Hay una primera vez en todos. Una mano se dislocó adrede, para soltarse de una condición incompetente. Agitó con fuerzas sus dedos y agarró cuanto pudo en el camino. Esa mano derecha corrompió la imagen de ese niño y esas nubes parlanchinas, para convertirlo en adolescente y a esas nubes, en enormes senos. El amor destruyó y construyó sobre la misma. Mis poemas no querían ser canciones. Eran poemas porque el resto no escuchaba melodías. Para mí siempre fueron canciones. Los dedos comprobaron esa rabia y envidia sentidas; no tenía canciones y mi voz siempre ha sido desastrosa. Todo el mundo tenía bandas. Mis ideas no querían hablar de nada. Todo pasa por algo.
Un casette fue hallado dentro de un cajón lleno de polvo. Corazones rotos habían en su lugar, y letras que jamás nadie pudo obtener. Aquél casette rompió el hielo que oprimía las vocales de un infante. Lloró, pataleó y sangró para convertirse en joven letrista. La guitarra de palo hizo su aparición para acompañar a esos pobres versos que yacían en esquinas solitarias. Los primeros acordes desafinados provocaron miedo, los primeros tonos terror. Al fin ese niño estaba en carrera.
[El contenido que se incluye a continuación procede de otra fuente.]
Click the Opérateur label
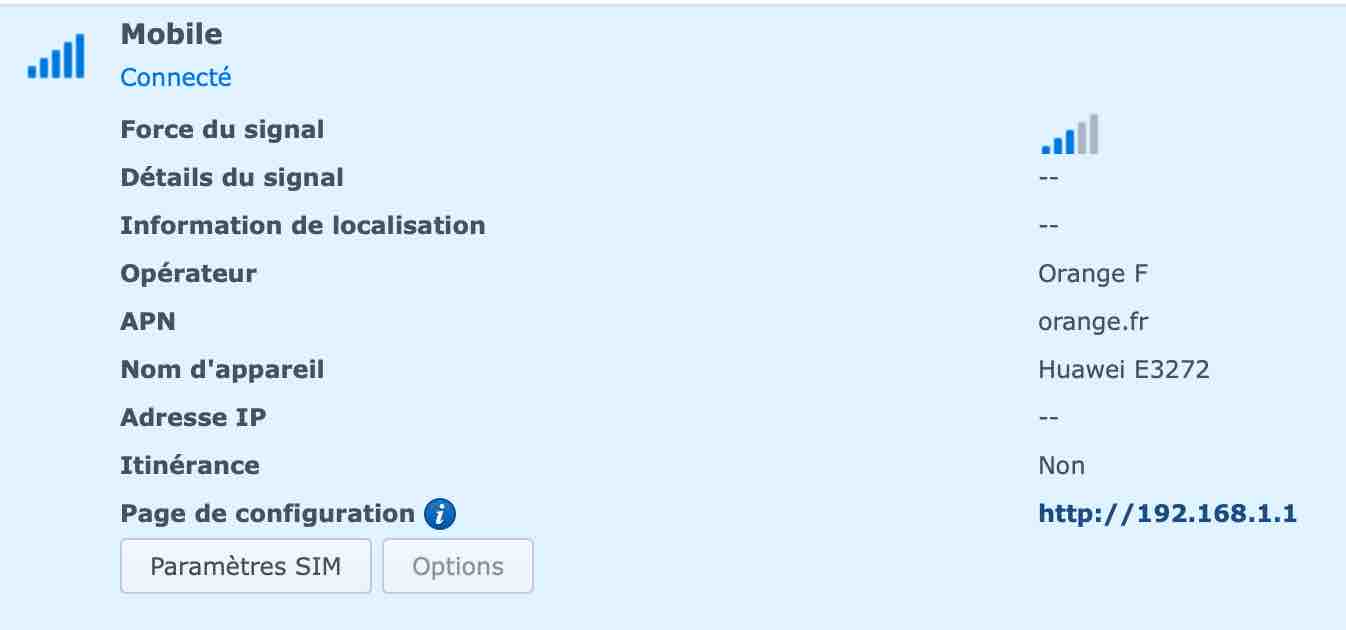The image size is (1346, 630). [x=189, y=273]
Jorge González me pateó un millón de veces con sus canciones. No podía contener tanta genialidad un tipo tan arrogante y sin pinta. Para mi no fue un rockstar, fue un pequeño dios en la tierra. Un Huidobro, un Víctor Jara.
Tras ese teléfono mi sonrisa se transformó en rencor y soledad. Rechazado por una chica de barrio, incapaz de apreciar la belleza donde no la hay. Me confiné en ese motivo de existencia; edifiqué muros impenetrables. Advertí que este asunto no era de nadie más que de mi eternidad. Morí en soledad. Conocí la escritura de huesos y entrañas. La tensión entre realidades, me mostró el simple sujeto que era. Las posibilidades imaginativas se desprendieron de su teoría y me vi con los pies pisando la nada misma. Ninguno de aquellos profesores comprendía ese ejercicio “estúpido” de imaginar. Morí en soledad; y reviví para agonizar por tres años más, con cuentos y poemas que ningún niño del barrio leía. Las palabras cayeron al vacío.
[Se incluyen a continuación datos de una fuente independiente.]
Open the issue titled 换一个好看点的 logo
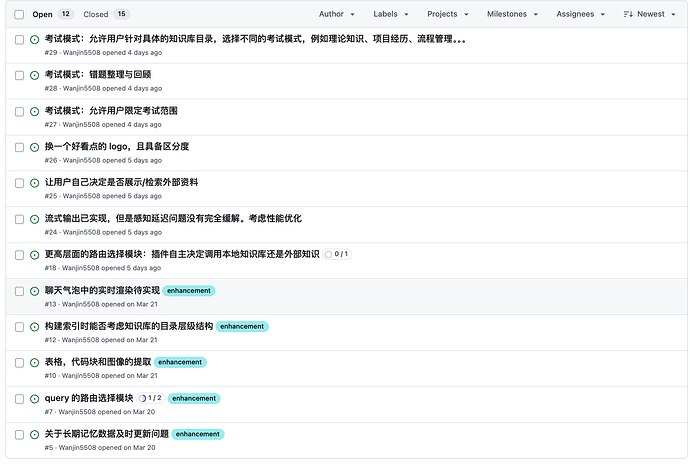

Una humareda confundió las cuerdas de la guitarra de palo con versos recitados. La voz quiso recitar en antros. No se podía con tantos nombres y apellidos apelmazados a poesía generacional. Poesía sí, poetas no. El joven musiquillo se perdía en cuanto recital poético encontraba. Las canciones se perdieron. Me las quitaron los Beatles. Se quedaron en mis oídos y no podía componer. Fui un fan y un groupie. Toqué sus canciones y no las mías. Me creí John Lennon, sin saber que podía ser yo mismo. Por tres años más vi como me quitaban las ideas. No es bueno escuchar a los Beatles. La guitarra de palo me golpeó la cara; me dijo: despierta sacohuea!. Y nacieron tres acordes estrafalarios, que se volvieron llanto y carcajadas nerviosas, como si un poder estuviera en el umbral de la puerta, dispuesto a entrar a escena. La raza estrafalaria es la felicidad cósmica que me atrapa con la risa y la ilusión acuestas.